**Task objective**
Report how many lines below contain the word "click". Write only that number.

**Record extracts**
_____

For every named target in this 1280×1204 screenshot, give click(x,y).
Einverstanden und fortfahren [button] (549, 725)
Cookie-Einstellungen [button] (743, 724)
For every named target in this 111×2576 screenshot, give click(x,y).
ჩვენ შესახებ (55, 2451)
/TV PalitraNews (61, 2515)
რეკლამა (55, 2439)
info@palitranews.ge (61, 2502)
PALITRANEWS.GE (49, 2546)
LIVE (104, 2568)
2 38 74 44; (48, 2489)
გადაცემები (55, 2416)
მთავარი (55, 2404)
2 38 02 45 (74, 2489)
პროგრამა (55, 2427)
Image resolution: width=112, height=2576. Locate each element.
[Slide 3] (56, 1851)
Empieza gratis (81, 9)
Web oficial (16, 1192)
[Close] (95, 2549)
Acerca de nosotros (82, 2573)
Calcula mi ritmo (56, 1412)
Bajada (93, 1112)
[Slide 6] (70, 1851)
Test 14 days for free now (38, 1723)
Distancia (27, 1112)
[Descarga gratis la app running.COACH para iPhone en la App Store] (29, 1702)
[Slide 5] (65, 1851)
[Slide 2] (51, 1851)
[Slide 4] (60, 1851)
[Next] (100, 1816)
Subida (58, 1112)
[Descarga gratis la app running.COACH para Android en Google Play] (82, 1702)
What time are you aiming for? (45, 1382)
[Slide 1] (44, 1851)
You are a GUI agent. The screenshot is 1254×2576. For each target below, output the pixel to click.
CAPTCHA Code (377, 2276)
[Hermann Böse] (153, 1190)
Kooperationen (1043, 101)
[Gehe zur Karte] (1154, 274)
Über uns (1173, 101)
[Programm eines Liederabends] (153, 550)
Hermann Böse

_____

**Output of the exercise**
3